:: Assignment ::
In the entries below, which lines run from the one containing "At what coordinates" to the one containing "The image size is (1269, 851)."? Copy exactly those lines, ends included, and no others.

:: Given data ::
◆ ◆ ◆ ◆

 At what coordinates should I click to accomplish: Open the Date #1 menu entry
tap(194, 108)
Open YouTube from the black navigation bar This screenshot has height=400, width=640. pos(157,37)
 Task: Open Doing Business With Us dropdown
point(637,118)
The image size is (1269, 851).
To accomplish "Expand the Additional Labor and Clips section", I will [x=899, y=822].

◆ ◆ ◆ ◆

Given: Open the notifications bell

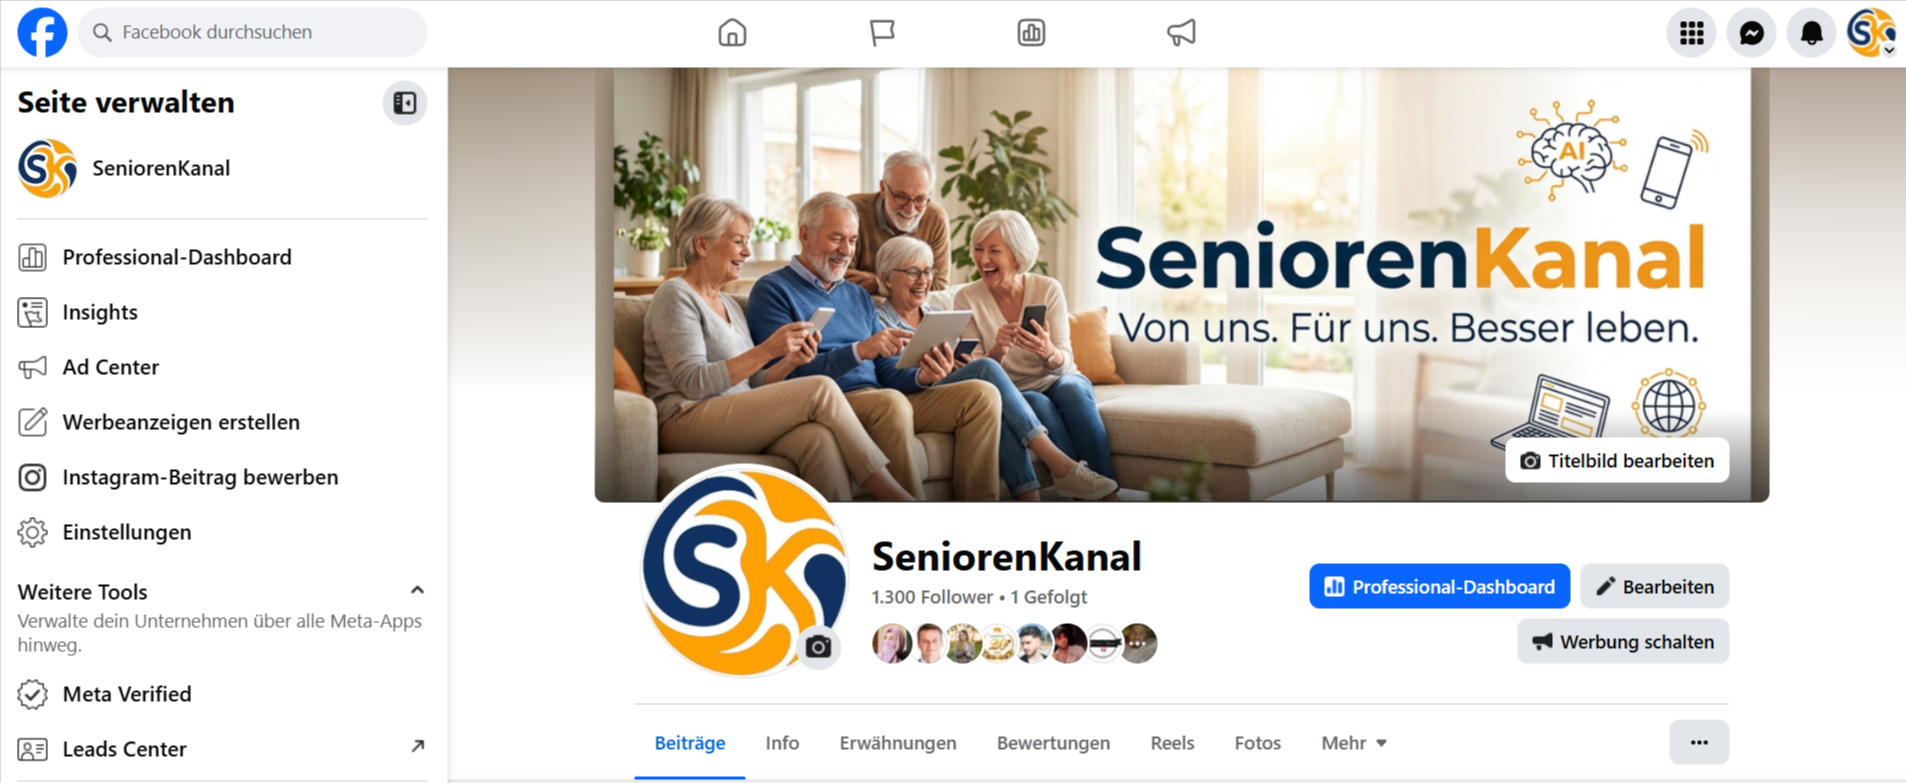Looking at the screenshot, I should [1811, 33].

◆ ◆ ◆ ◆

:: Output of the task ::
 At what coordinates should I click to accomplish: Open the Date #1 menu entry
tap(194, 108)
Open YouTube from the black navigation bar This screenshot has height=400, width=640. pos(157,37)
 Task: Open Doing Business With Us dropdown
point(637,118)
The image size is (1269, 851).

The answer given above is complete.